Exercise description:
Revise the data below so that each "GUI agent" becomes "interface agent", and leave every other part unchanged.

Material for the task:
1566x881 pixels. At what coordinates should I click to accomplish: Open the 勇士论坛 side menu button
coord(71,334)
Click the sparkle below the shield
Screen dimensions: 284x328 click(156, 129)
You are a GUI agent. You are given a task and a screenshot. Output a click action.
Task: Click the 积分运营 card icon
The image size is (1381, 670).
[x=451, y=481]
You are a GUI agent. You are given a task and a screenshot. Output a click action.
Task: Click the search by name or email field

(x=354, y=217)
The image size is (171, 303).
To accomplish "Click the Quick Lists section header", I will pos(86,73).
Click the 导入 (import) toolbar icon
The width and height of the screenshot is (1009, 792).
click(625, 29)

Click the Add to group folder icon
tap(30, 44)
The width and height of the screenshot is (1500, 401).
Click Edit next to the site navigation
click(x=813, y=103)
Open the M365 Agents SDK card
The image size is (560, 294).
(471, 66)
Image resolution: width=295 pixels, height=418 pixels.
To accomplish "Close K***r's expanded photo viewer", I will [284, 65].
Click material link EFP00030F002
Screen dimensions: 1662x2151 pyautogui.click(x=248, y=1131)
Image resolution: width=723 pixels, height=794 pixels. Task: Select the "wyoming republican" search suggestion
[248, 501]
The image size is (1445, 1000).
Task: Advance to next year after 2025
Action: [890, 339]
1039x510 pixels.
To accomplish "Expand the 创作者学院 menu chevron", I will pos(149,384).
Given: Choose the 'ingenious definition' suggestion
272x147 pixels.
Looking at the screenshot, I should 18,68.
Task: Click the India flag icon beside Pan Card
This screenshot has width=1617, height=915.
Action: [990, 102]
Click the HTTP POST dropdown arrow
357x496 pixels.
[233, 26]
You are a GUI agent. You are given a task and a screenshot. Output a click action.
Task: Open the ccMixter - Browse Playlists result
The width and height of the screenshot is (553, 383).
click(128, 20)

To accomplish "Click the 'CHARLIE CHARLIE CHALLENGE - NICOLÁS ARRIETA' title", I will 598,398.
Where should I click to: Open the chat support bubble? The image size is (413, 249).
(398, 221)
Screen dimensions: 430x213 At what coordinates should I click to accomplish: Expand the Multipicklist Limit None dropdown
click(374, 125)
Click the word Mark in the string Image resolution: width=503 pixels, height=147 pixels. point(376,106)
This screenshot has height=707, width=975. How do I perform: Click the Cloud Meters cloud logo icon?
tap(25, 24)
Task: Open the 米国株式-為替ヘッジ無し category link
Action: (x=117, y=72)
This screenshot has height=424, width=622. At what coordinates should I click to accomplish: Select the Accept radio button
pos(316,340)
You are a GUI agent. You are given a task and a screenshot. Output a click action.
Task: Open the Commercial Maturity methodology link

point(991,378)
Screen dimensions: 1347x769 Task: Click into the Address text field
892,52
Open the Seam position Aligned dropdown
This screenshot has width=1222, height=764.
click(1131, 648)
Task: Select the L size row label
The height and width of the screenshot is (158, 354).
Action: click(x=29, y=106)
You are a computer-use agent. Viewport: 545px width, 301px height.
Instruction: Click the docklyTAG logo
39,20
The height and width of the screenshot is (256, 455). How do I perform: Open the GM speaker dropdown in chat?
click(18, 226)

Answer for the task:
1566x881 pixels. At what coordinates should I click to accomplish: Open the 勇士论坛 side menu button
coord(71,334)
Click the sparkle below the shield
Screen dimensions: 284x328 click(156, 129)
You are a interface agent. You are given a task and a screenshot. Output a click action.
Task: Click the 积分运营 card icon
The image size is (1381, 670).
[x=451, y=481]
You are a interface agent. You are given a task and a screenshot. Output a click action.
Task: Click the search by name or email field

(x=354, y=217)
The image size is (171, 303).
To accomplish "Click the Quick Lists section header", I will pos(86,73).
Click the 导入 (import) toolbar icon
The width and height of the screenshot is (1009, 792).
click(625, 29)

Click the Add to group folder icon
tap(30, 44)
The width and height of the screenshot is (1500, 401).
Click Edit next to the site navigation
click(x=813, y=103)
Open the M365 Agents SDK card
The image size is (560, 294).
(471, 66)
Image resolution: width=295 pixels, height=418 pixels.
To accomplish "Close K***r's expanded photo viewer", I will [284, 65].
Click material link EFP00030F002
Screen dimensions: 1662x2151 pyautogui.click(x=248, y=1131)
Image resolution: width=723 pixels, height=794 pixels. Task: Select the "wyoming republican" search suggestion
[248, 501]
The image size is (1445, 1000).
Task: Advance to next year after 2025
Action: [890, 339]
1039x510 pixels.
To accomplish "Expand the 创作者学院 menu chevron", I will pos(149,384).
Given: Choose the 'ingenious definition' suggestion
272x147 pixels.
Looking at the screenshot, I should 18,68.
Task: Click the India flag icon beside Pan Card
This screenshot has width=1617, height=915.
Action: [990, 102]
Click the HTTP POST dropdown arrow
357x496 pixels.
[233, 26]
You are a interface agent. You are given a task and a screenshot. Output a click action.
Task: Open the ccMixter - Browse Playlists result
The width and height of the screenshot is (553, 383).
click(128, 20)

To accomplish "Click the 'CHARLIE CHARLIE CHALLENGE - NICOLÁS ARRIETA' title", I will 598,398.
Where should I click to: Open the chat support bubble? The image size is (413, 249).
(398, 221)
Screen dimensions: 430x213 At what coordinates should I click to accomplish: Expand the Multipicklist Limit None dropdown
click(374, 125)
Click the word Mark in the string Image resolution: width=503 pixels, height=147 pixels. point(376,106)
This screenshot has height=707, width=975. How do I perform: Click the Cloud Meters cloud logo icon?
tap(25, 24)
Task: Open the 米国株式-為替ヘッジ無し category link
Action: (x=117, y=72)
This screenshot has height=424, width=622. At what coordinates should I click to accomplish: Select the Accept radio button
pos(316,340)
You are a interface agent. You are given a task and a screenshot. Output a click action.
Task: Open the Commercial Maturity methodology link

point(991,378)
Screen dimensions: 1347x769 Task: Click into the Address text field
892,52
Open the Seam position Aligned dropdown
This screenshot has width=1222, height=764.
click(1131, 648)
Task: Select the L size row label
The height and width of the screenshot is (158, 354).
Action: click(x=29, y=106)
You are a computer-use agent. Viewport: 545px width, 301px height.
Instruction: Click the docklyTAG logo
39,20
The height and width of the screenshot is (256, 455). How do I perform: Open the GM speaker dropdown in chat?
click(18, 226)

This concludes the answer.